:: Consigne de travail 1 ::
Dans l'article sur Manuel Valls et François Hollande, qui a appelé samedi les deux hommes à s'affronter lors de la primaire ?
:: Consigne de travail 2 ::
Prolongez l'article sur Manuel Valls et François Hollande en reprenant juste après sa dernière phrase.

:: Texte source ::
◆ ◆ ◆ ◆

Présidentielle: Manuel Valls baisse pavillon devant François Hollande

François Hollande et Manuel Valls, le 19 octobre 2016. - Alain Jocard - AFP
Ça menaçait d’être un déjeuner à couteaux tirés, ça n’a pas été le cas, malgré une évidente tension. Manuel Valls a retrouvé le président de la République à l’Elysée ce lundi pour leur repas hebdomadaire. Celui-ci intervenait après un week-end riche en offensives feutrées pour préparer une candidature du Premier ministre à la primaire de la gauche en janvier prochain. Samedi, c’était Claude Bartolone, président de l’Assemblée nationale, qui appelait François Hollande et le chef de son gouvernement à s’affronter lors de ces joutes préliminaires. Le lendemain, Manuel Valls lui-même appuyait le trait dans le JDD en n’excluant pas de perpétrer un tel geste de lèse-Elysée: "Je prendrai ma décision en conscience", avait-il dit.

◆ ◆ ◆ ◆

:: Lignes extraites ::
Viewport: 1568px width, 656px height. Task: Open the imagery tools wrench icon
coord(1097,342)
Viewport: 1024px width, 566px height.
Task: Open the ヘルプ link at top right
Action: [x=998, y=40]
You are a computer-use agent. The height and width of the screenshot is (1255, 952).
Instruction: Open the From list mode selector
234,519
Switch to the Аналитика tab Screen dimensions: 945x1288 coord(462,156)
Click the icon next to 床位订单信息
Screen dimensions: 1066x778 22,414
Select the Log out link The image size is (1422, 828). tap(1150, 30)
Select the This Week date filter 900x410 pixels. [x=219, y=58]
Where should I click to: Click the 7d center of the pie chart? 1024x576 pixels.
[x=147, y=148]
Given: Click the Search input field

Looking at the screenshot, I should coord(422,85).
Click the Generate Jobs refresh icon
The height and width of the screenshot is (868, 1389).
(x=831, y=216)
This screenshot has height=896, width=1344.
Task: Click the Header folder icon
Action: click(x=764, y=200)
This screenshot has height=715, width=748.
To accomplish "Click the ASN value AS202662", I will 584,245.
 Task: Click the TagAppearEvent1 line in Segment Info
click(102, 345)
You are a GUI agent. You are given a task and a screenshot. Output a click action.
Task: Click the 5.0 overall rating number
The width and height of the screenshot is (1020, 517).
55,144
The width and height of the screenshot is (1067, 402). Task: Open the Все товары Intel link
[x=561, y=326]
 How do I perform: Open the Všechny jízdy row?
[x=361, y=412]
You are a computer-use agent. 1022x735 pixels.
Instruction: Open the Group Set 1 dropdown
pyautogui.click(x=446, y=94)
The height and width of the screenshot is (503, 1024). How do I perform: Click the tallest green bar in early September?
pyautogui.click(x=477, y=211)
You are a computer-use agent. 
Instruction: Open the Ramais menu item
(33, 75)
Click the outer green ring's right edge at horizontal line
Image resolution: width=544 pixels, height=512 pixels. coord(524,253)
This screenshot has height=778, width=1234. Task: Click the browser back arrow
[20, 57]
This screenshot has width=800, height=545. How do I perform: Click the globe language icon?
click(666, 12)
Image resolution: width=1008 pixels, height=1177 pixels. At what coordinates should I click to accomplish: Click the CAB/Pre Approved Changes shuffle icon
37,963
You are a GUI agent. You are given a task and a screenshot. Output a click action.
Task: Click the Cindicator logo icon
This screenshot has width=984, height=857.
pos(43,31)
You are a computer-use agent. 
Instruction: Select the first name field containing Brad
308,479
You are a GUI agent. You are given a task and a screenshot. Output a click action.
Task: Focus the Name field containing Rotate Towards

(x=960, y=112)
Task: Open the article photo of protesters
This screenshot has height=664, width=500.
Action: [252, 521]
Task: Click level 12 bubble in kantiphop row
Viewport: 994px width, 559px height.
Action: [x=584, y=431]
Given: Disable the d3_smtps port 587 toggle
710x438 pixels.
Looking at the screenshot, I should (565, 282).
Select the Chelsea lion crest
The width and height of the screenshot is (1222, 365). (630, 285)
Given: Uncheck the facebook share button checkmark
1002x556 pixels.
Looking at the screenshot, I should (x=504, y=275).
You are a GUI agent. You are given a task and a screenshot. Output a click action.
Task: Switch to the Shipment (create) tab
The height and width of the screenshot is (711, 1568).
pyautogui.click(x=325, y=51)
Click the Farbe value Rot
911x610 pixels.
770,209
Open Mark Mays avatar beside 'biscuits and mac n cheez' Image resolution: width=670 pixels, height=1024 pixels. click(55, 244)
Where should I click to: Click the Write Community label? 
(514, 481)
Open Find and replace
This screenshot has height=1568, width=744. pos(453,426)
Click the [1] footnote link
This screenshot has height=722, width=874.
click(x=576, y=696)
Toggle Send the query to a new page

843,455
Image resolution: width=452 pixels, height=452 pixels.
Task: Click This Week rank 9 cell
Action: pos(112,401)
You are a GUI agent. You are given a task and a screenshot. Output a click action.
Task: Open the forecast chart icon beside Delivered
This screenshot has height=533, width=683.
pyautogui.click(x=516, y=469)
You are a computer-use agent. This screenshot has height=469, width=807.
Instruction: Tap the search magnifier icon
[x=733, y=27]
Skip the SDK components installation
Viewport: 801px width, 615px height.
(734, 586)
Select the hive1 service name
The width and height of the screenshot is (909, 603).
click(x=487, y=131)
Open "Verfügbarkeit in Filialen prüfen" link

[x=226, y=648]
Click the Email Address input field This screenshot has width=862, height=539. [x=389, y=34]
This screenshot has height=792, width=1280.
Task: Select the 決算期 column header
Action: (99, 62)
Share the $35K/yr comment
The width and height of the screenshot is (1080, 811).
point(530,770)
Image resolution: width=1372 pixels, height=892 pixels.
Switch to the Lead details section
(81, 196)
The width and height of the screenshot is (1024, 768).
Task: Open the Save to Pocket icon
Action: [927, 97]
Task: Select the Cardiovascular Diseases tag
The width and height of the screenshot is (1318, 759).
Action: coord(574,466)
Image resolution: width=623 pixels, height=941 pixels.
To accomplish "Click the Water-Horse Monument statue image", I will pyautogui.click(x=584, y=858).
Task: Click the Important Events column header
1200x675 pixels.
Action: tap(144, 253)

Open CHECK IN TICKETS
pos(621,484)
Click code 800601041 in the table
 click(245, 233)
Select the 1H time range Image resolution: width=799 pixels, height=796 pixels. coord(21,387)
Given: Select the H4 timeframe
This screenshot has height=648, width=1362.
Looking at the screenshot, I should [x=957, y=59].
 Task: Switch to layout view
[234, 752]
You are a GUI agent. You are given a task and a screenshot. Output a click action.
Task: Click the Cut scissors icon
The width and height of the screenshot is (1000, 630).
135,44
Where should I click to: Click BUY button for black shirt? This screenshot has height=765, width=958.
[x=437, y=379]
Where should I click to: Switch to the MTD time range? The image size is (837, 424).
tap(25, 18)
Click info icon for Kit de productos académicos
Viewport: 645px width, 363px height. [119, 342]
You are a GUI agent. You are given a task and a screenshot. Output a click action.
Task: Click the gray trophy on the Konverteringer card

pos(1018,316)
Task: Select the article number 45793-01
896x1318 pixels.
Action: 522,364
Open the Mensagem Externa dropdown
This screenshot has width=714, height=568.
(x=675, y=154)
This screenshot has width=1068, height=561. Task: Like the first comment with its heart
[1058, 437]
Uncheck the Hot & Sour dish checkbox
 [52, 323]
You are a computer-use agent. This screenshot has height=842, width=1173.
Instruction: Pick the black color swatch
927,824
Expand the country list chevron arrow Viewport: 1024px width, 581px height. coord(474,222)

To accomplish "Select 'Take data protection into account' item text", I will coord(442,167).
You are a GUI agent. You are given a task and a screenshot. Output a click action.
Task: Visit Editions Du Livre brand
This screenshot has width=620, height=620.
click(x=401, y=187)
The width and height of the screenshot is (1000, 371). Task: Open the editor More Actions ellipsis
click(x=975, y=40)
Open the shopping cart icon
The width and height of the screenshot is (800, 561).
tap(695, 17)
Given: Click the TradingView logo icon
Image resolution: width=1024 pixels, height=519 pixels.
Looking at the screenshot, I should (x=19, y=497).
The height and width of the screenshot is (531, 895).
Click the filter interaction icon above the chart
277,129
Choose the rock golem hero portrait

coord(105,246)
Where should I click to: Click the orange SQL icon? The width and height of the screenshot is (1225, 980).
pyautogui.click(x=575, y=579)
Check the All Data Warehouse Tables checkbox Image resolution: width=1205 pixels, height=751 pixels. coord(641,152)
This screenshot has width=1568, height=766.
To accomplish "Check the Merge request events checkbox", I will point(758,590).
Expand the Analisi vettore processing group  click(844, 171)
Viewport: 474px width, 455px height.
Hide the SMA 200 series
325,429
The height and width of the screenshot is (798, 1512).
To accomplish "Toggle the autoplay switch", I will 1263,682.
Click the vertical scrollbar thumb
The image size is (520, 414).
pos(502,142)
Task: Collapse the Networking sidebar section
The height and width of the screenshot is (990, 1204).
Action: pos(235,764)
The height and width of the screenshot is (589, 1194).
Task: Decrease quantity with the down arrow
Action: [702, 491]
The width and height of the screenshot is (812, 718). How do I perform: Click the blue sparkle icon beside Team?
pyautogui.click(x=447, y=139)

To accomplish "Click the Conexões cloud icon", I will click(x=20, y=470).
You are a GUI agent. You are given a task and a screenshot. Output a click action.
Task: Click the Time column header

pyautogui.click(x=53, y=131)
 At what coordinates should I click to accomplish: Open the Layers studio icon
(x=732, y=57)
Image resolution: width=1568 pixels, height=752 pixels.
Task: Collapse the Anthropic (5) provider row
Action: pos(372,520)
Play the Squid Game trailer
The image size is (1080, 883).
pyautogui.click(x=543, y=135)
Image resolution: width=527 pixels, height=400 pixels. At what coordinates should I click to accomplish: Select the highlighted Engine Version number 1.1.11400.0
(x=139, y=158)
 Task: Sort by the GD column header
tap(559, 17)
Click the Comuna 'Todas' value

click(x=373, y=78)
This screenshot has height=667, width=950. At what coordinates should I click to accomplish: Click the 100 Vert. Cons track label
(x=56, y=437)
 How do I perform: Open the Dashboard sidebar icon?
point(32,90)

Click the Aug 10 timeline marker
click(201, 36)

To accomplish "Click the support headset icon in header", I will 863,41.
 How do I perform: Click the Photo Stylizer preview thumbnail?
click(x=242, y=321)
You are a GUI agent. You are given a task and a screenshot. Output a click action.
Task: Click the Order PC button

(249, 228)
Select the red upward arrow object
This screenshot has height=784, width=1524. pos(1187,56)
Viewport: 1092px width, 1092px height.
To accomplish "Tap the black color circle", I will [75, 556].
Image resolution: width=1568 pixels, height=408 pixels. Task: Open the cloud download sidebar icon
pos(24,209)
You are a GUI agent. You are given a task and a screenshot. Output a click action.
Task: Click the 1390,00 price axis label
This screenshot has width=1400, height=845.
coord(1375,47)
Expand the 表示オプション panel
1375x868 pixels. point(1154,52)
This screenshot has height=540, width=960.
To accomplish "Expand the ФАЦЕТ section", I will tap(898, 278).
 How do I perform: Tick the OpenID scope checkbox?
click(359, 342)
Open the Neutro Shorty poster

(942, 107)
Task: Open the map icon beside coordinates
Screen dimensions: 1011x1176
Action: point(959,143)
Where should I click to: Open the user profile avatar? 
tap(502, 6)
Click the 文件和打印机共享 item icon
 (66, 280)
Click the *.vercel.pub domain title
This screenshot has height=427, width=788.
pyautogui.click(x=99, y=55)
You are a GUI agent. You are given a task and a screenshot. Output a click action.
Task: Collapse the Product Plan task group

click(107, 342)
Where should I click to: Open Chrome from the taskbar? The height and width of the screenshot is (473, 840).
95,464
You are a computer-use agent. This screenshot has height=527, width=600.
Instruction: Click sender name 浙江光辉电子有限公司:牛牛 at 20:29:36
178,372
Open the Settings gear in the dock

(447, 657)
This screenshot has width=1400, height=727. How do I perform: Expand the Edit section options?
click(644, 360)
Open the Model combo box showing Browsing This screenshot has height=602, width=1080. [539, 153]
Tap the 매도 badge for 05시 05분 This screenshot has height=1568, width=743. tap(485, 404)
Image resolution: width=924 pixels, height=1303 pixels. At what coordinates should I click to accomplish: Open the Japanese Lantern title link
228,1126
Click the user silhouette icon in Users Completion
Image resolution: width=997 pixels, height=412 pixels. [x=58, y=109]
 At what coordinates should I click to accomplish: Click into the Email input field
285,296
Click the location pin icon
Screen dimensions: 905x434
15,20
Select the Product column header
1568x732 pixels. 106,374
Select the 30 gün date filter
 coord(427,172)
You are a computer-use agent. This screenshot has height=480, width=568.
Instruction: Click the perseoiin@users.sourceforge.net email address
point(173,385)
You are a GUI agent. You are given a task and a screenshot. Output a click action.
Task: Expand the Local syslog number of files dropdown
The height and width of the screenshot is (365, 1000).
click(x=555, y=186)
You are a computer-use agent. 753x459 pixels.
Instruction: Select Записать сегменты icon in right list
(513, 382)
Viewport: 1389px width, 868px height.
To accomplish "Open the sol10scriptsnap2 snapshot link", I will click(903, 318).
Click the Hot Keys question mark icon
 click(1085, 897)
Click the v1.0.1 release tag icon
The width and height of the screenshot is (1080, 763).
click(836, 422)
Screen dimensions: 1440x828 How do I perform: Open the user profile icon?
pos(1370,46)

◆ ◆ ◆ ◆

:: Espace de réponse 1 ::
Claude Bartolone, président de l'Assemblée nationale.

:: Espace de réponse 2 ::
Les deux hommes ne s’étaient pas parlés du week-end. C’est dire l’attente soulevée par ce déjeuner pourtant rituel. L’impatience des observateurs a peut-être gagné le Premier ministre. Il est en effet arrivé à 12h30 au "Château" pour ce déjeuner prévu à 13h. Comme le relate Le Parisien, Manuel Valls est monté immédiatement dans le bureau du président de la République. Manuel Valls a quitté la résidence du chef de l’Etat à 14h30 pour prendre l’avion l’emmenant en Tunisie pour une visite officielle. Première information donc, il était toujours Premier ministre et n’avait ni démissionné, ni été débarqué.
Manuel Valls s'assagit
C’est dans l’aéroplane que Manuel Valls a livré quelques détails aux journalistes qui l’accompagnaient. Il a assuré le président qu’ "il n’y aurait jamais de crise institutionnelle", qu’il ne concevait pas qu’un Premier ministre pût se colleter au patron de l’exécutif lors d’une primaire. La ligne suivie est désormais d’attendre sagement que tombe la décision de François Hollande: "Valls espère une décision avant samedi, mais il pense que ce n’est pas plié. Il n’exclut pas non plus de s’être fait empapaouter", a confié, toujours au Parisien, un parlementaire faisant partie de la délégation envoyée en Tunisie.
Si le Premier ministre est sujet à pareille inquiétude, c’est qu’il connaît bien son François Hollande et son goût du jeu politique. Les atermoiements présidentiels quant à la date et les modalités d’une candidature ne sont pas faits pour le rassurer.
Encore des manoeuvres...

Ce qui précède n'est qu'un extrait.